◆ **Stated task**
Copy out the following data word for word, leaving out the pictures.

◆ **Data shown**
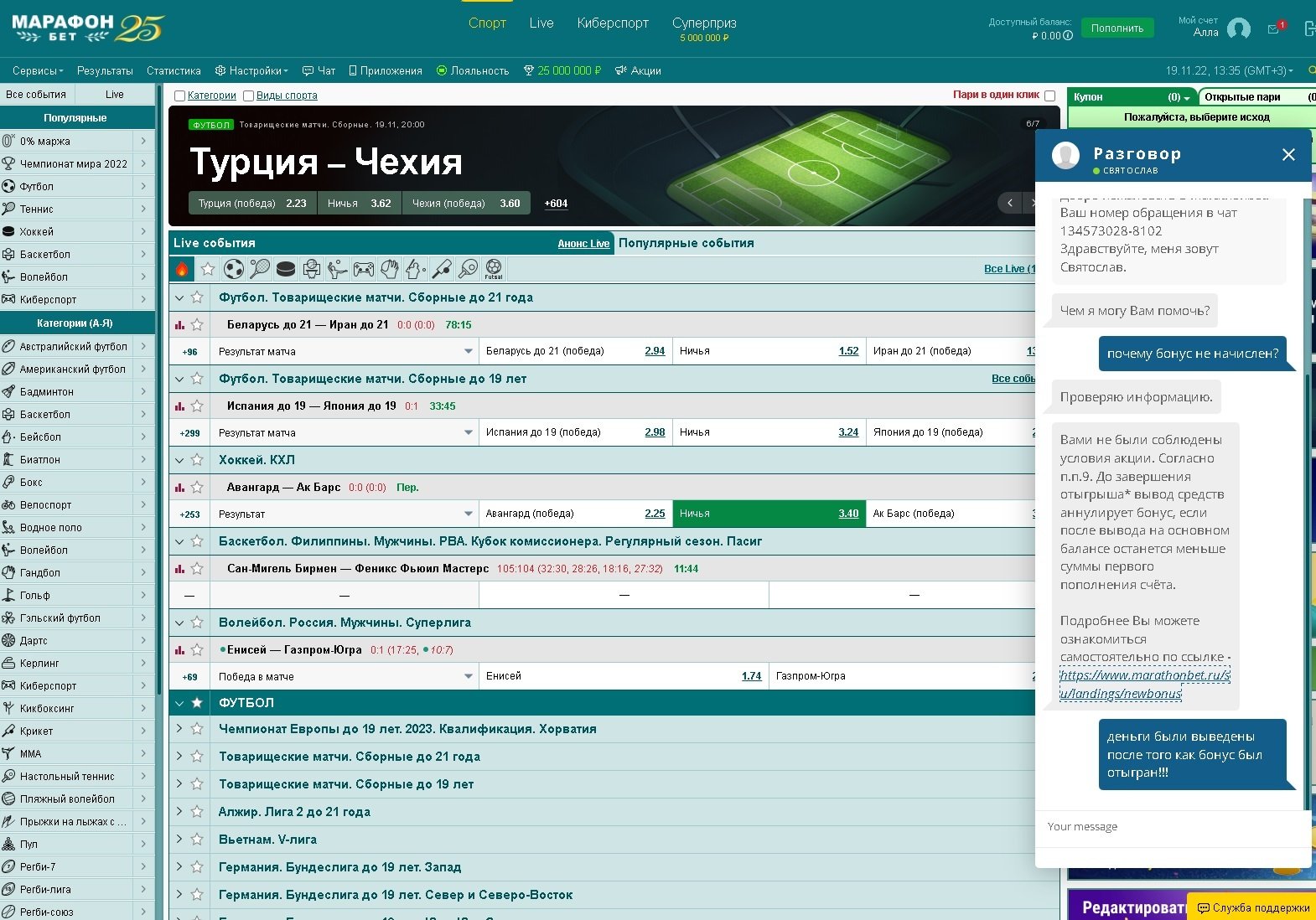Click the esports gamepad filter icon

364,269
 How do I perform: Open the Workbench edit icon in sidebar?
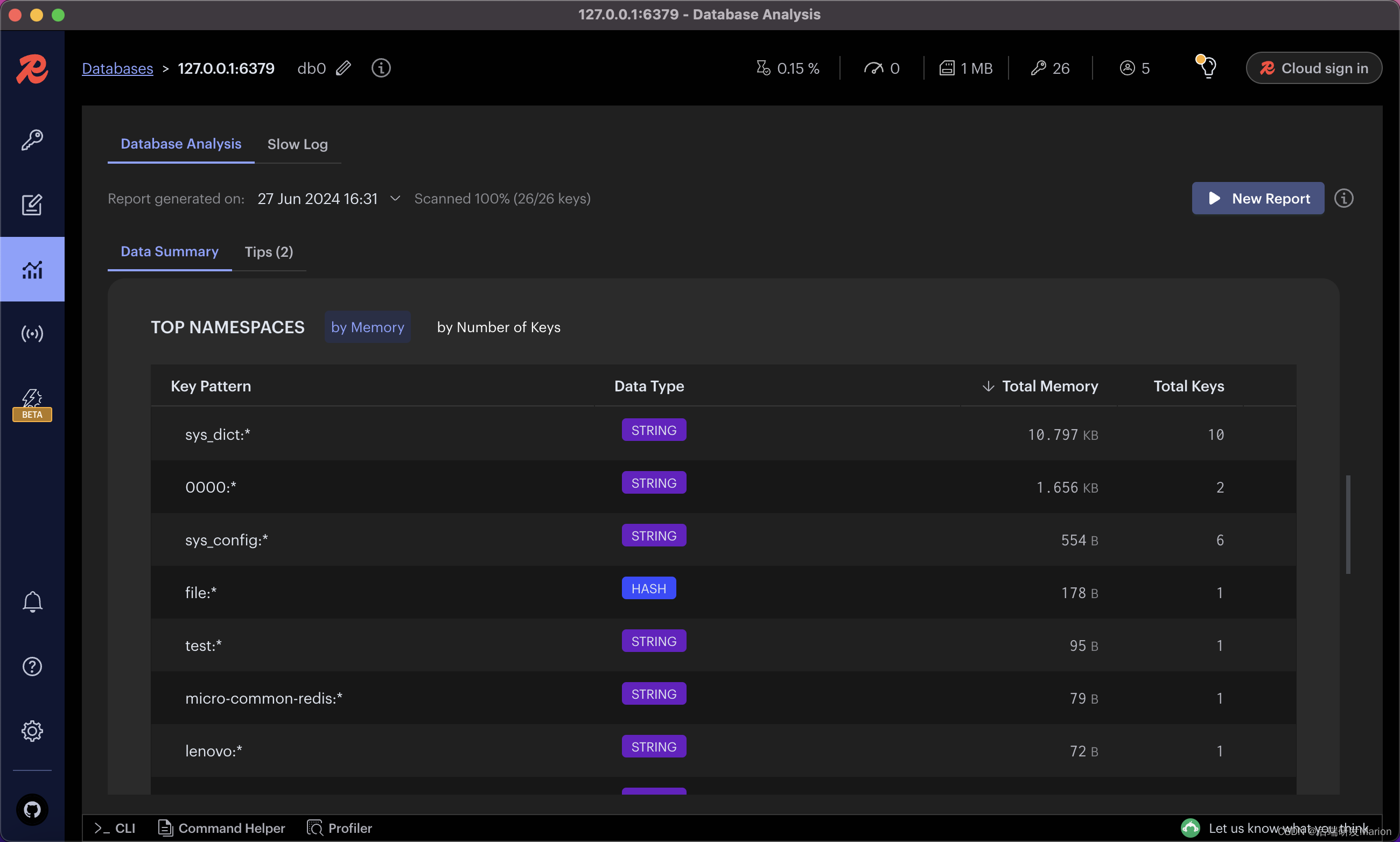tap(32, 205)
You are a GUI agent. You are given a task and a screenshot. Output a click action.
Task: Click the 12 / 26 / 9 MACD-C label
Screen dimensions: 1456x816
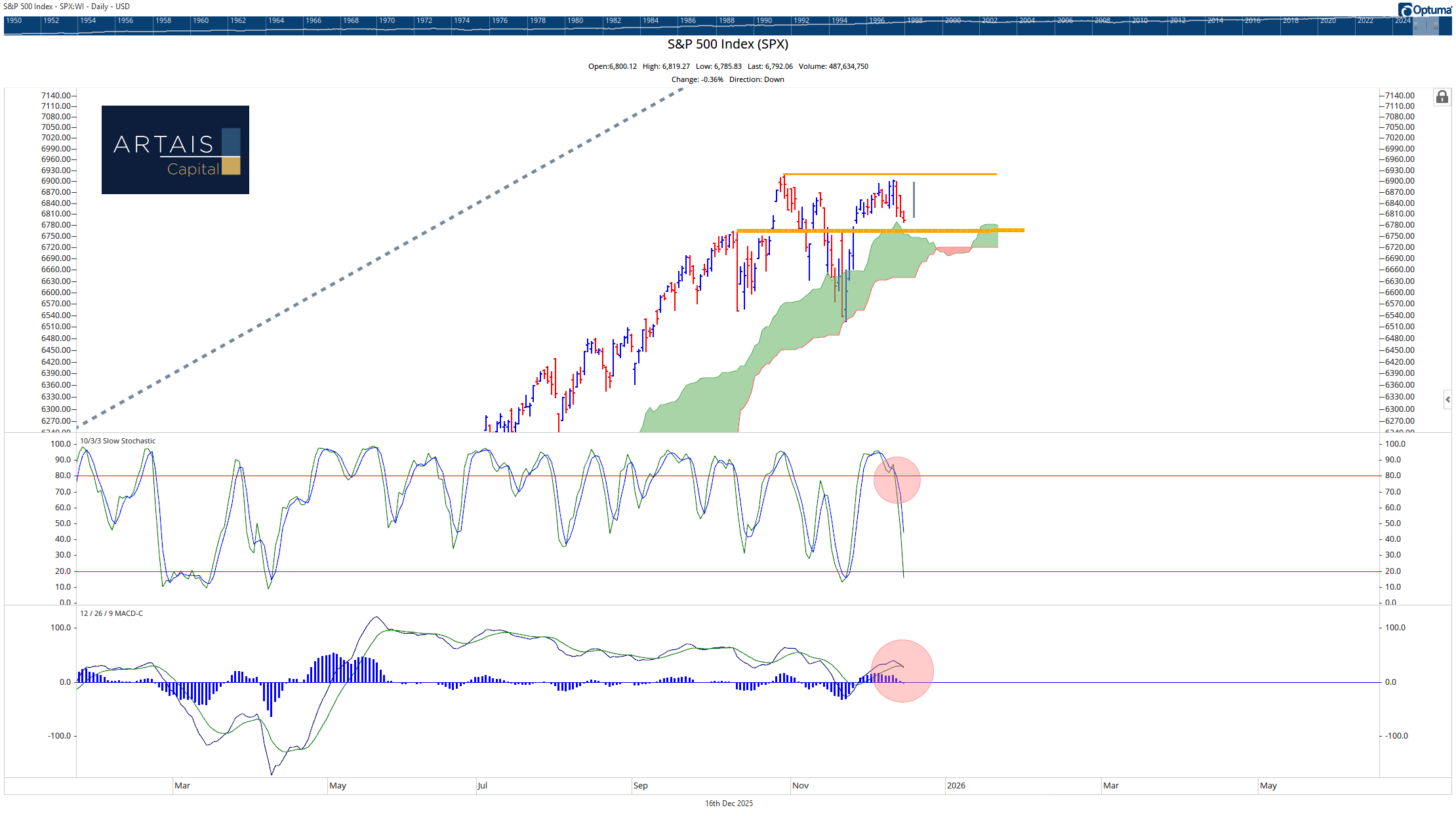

◆ **Answer for the task**
Click the esports gamepad filter icon

364,269
 How do I perform: Open the Workbench edit icon in sidebar?
tap(32, 205)
You are a GUI agent. You are given a task and a screenshot. Output a click action.
Task: Click the 12 / 26 / 9 MACD-C label
Screen dimensions: 1456x816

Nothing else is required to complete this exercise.